Erdogan heads an authoritarian, right-wing government which has carried out “free market” policies and cracked down ruthlessly on dissent. It has brutally suppressed Kurdish oppositionists, including making armed incursions into Iraq, killing at least 800 people in the last 14 months.
Turkey holds more journalists in prisons than any other country. More than 90 journalists have been held for most of the last year.
The AKP is using the Sledgehammer and Ergenekon trials to settle accounts with its secular nationalist political opponents and consolidate its power.
The military has its own business empire and is closely associated with the traditional layers of the Turkish bourgeoisie, while the AKP draws its support from the Anatolian bourgeoisie which developed outside the Kemalist elite.
The AKP won its first parliamentary election in 2002, following a devastating economic crisis in 2001. The power struggle continued, as the army tried to prevent the election of the AKP’s Abdullah Gul to the presidency and to ban the AKP. This forced Erdogan to appeal to broader layers of the population and present himself as a democrat. He made some concessions to the Kurdish minority, lifting the longstanding ban on the use of the Kurdish language.
Since then, the AKP has gradually gained the upper hand against the military, forcibly retiring many officers while becoming increasingly authoritarian itself.
Notwithstanding his differences with the Kemalists, Erdogan has adopted key elements of their foreign policy—proving a strong ally of Washington and seeking membership inthe European Union. This has clearly secured the AKP support within the military and from the imperialist powers in North America and Europe.
With the economy having tripled in size since 2002 to become the 15th largest in the world, thanks in part to a significant expansion of exports to the Middle East, North Africa and Central Asia, the AKP won the support of the Turkish bourgeoisie. It was re-elected in 2007 and 2011.
Erdogan initially pursued a “neo-Ottoman” foreign policy under the mantra of “zero problems with our neighbours.” It forged close political and economic ties with both Washington’s allies in the region—Israel, Saudi Arabia, the Gulf States—and its opponents Syria, Iran and Russia, making Turkey an economic powerhouse in the region.

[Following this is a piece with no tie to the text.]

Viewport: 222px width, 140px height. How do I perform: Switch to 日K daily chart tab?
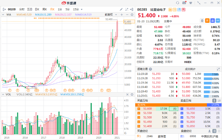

Erdogan had sought to exploit the uprisings in Tunisia and Egypt, trumpeting his AKP government as a model Islamist government. But they provoked a foreign policy shift that has further destabilised Turkey.
In Libya he initially rejected NATO’s war plans against Muammar Gaddafi, a close economic partner. However, he shifted towards full support for the US campaign for regime-change and recast Turkey in the process as the putative head of a pro-US alliance of Sunni Muslim states including Saudi Arabia and Qatar.
Turkey’s leading role in the US effort to unseat the Baathist regime of Bashar al-Assad in Syria has misfired badly—triggering a resurgence of Turkey’s unresolved Kurdish conflict and necessitating the deployment of thousands of troops in Turkey’s Kurdish region. It has also led to huge popular opposition to Turkey’s position as a forward base for the Syrian rebels, particularly within the Alawite and Alevi populations.
Turkey’s relations with Iran, which is closely allied to Syria and an important trading partner, have deteriorated.
Ankara’s support for the rebels has also reignited sectarian tensions across Iraq, with its bombing of Kurdish regions and move to provide refuge for former Vice President Tareq Hashemi, who is accused of terrorism, leading to Iraq declaring Turkey a “hostile state”.
The Turkish economy is very unstable. Its growth has plummeted and there is a wide gulf between the industrialised west and the mainly agrarian and underdeveloped east, reflected in the ongoing Kurdish conflict. The trade gap, inflation and unemployment are all rising. It is under these increasing tense conditions that Erdogan is seeking to bring the military directly under the AKP’s control.